*Provided data*:
□ □ □ □
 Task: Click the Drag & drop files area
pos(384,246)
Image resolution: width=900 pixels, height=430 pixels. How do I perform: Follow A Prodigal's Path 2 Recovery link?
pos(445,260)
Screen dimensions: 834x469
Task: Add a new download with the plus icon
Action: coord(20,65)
□ □ □ □
*What to produce*:
Your task is to restate every record word for word.

*Response to the exercise*:
 Task: Click the Drag & drop files area
pos(384,246)
Image resolution: width=900 pixels, height=430 pixels. How do I perform: Follow A Prodigal's Path 2 Recovery link?
pos(445,260)
Screen dimensions: 834x469
Task: Add a new download with the plus icon
Action: coord(20,65)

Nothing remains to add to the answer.